Friday, December 09, 2016

“Office Christmas Party”– Movie Review

 

office-xmas

This week, I attended a screening by The New York Times Film Club of the new comedy “Office Christmas Party”, starring Jennifer Aniston and Jason Bateman. 

Synopsis

When a corporate CEO decides to close the branch run by her brother, he decides to throw a Christmas Party to please a potential client – but will doing so save his job or serve to seal his fate?

Story

With the impending holidays, the employees of Zenotek’s Chicago office are looking forward to their company’s modest party.  Unknown to them, though, this may be their farewell party.  After her father’s recent death, Carol (Aniston) has been named interim CEO and with the branch under-performing in revenue, she is going to close it, putting all of the employees out of work – including her own brother Clay (T.J. Miller), who is the branch manager.  This being the case, Carol orders the party cancelled, but Clay wants to hold it anyway to reward his workers. 

Given everyone’s jobs are in jeopardy, Clay gets an idea:  if he can land a big client, he can keep the branch open and everyone can remain employed.  Instead of cancelling the party, Clay decides to make it even more elaborate, including spending considerably to enhance the festivities with an excessive amount of alcohol.  Clay invites the prospective client to the party and things get out of hand when everyone gets drunk.  When they all have a good time, it seems that Clay may have won the new business – but when it turns out that this is not the case, he must face the consequences.    

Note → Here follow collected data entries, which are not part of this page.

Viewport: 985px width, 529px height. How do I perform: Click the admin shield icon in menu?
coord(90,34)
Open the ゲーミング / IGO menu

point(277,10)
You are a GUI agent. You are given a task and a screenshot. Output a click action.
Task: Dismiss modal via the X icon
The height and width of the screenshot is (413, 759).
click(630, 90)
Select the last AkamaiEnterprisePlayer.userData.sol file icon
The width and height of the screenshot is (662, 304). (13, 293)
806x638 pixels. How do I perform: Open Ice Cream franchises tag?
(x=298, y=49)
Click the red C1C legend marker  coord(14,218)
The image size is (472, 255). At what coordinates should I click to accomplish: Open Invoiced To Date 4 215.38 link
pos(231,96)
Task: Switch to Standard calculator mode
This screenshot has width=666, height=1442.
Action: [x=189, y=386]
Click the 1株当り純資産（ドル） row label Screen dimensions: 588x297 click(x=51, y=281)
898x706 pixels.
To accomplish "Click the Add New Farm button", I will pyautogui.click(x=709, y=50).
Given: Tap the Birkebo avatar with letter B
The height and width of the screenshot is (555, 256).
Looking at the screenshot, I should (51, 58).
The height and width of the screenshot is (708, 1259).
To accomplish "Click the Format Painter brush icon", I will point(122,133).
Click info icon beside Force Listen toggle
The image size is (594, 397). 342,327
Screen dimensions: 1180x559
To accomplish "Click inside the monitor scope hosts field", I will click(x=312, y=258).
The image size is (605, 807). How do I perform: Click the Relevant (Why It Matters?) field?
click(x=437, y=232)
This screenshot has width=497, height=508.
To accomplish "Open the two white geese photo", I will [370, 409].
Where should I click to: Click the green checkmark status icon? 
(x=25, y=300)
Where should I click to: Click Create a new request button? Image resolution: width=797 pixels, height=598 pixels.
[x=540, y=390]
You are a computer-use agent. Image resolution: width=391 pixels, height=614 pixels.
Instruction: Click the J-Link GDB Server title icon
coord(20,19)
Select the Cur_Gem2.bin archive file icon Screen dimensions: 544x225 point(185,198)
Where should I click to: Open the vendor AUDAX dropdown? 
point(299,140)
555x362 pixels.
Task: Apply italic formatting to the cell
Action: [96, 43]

This is where Josh (Batemen) steps up.  As the company’s Chief Technical Officer, he urges his Senior Software Architect Tracey (Olivia Munn) to resume working on her latest idea, which could save the branch.  As it turns out, Tracey is encountering challenges trying to finish her proof-of-concept in order to give a demonstration.  Meanwhile, when it is discovered that Clay is now broke because spent all of his own money on the party, Josh and Carol must set out to try to find him after he got drunk and disappeared.  But even if they can locate Clay, will Tracey be able to complete her project in time to ensure the future of the Chicago office?  

Review

With such a great cast – and unsurprisingly, Kate McKinnon from “Saturday Night Live” gives the funniest performance – it would be understandable to have high hopes for “Office Christmas Party”.  Unfortunately, it’s a very uneven comedy; many of the jokes fail to deliver the impact they intend, mostly because they’re already quite familiar to us.  “Office Christmas Party” tries to combine the magic of “Horrible Bosses” and “The Hangover” and winds up being a pale imitation of the two.  If you make it through the entire film, the end credits contain outtakes.  Déjà vu?

Aside from McKinnon, there are other good comic performances including her SNL cohort Vanessa Bayer as a recently separated single mom looking for a new love at the office and Rob Corddry as an employee fed up with the company’s overbearing rules as enforced by the Human Resources department.  Aniston’s role is reminiscent of the aforementioned “Horrible Bosses” in that she is a downright unpleasant and soulless executive, but her Carol is far from the other movie’s nymphomaniacal dentist.  As Clay, T. J. Miller seems like a natural fit cast as the irresponsible younger brother of Carol.    

A rowdy, raunchy, raucous comedy can be quite the welcome relief during the sometimes stressful holiday season; it’s just too bad that “Office Christmas Party” is nowhere near as clever as it would like to believe it is.  The film winds up as rather routine fare with the exception of some entertaining moments.  If you’re not attending your own office holiday party this year – or even if you did and it didn’t turn out to be much fun – then maybe “Office Christmas Party” is worth a try.  It could cheer you up, assuming you’re not asking very much from the movie because we’ve seen it all before.